EVENTS

FORD, UAW SIGN NEW CONTRACT Ford Motor Co. and the United Auto Workers union reached an agreement on a new labor contract Wednesday that offers higher wages and pension benefits for current workers but lowers the salary for newly hired employees. UAW president Owen Bieber said the agreement, which covers 96,000 hourly workers in the United States, will last for three years. Local union officials said the pact contains many of the same provisions as the previous agreement. Somalia deaths

Somali gunmen shot to death two Italian soldiers jogging in Mogadishu Wednesday and fired four mortar bombs into the United Nations compound, injuring 11 staff members. The violence flared just as Rome's peacekeeping contingent was withdrawing from the capital after a disagreement over UN policy in Somalia.

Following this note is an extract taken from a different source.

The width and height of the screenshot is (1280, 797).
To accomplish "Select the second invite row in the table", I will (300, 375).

Gun battles between the feuding clan of warlord Mohamed Farah Aideed and followers of his bitter rival, self-styled President Mohamed Ali Mahdi, also killed a child and pushed the capital back toward the anarchy the 27,000-strong UN army was supposed to end when the US troops landed in December last year. E. Germans sentenced

A Berlin court sentenced former East German Defense Minister Heinz Kessler to 7 1/2 years in jail yesterday for the deaths of people shot trying to flee to the West over the Berlin Wall and inter-German border.

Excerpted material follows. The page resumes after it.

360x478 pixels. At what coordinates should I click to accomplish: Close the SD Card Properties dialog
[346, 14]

Two other former officials were given shorter sentences: Mr. Kessler's top aide received a 5 1/2-year sentence, and the local Communist Party boss received a 4 1/2 year sentence. More than 500 people were killed before the Wall fell.

The case was started against former East German leader Erich Honecker whom prosecutors say issued the shoot-to-kill orders his security chief Erich Mielke, and Prime Minister Willi Stoph. All were excused from the trial because of poor health. Cocaine program faulted

The Clinton administration has concluded that the Pentagon's cocaine smuggling interdiction program is largely a failure, according to a published report.

The National Security Council is recommending a ``controlled shift'' toward destroying cocaine labs in South America and disrupting trafficking operations rather than concentrating on intercepting drugs at sea as they near US coasts, the Washington Post said yesterday.

However, the Senate Appropriations Committee voted this week to cut foreign antidrug programs, including a $47 million cut for the State Department office that supports raids on cocaine operations in Peru, Bolivia, and Guatemala. Cuba opens economy

Cuba took another step into market economics Wednesday, saying it will set up cooperatives on state land and let farmers share the profits.

Cuba's Catholic bishops, meanwhile, came forth with their boldest criticism of Fidel Castro in decades and challenged the government to make political as well as economic reforms.

The cooperatives, announced on the front page of the Communist Party daily Granma, are the latest in a series of retreats from pure socialism. Discovery crew spacewalks

Two Discovery astronauts ventured into the shuttle's open cargo bay yesterday on the third US spacewalk in less than a year. Carl Walz and Jim Newman planned to test techniques and some two dozen tools for another shuttle crew that will be dispatched in December to repair the Hubble Space Telescope. Khmer Rouge sidelined

The Cambodian government will give the Khmer Rouge until October to turn over its territory before forcing the guerrilla group to comply with the country's new constitution, one of the nation's new leaders said yesterday.

Prince Norodom Rannaridh said the constitution, which is to be adopted within the next few days so the new administration can take control, outlaws the Khmer Rouge's current control over 20 percent of the country.

Prince Rannaridh, co-chairman of the interim administration and set to become the country's next premier, said he would raise the issue with the Khmer Rouge at peace talks scheduled for October.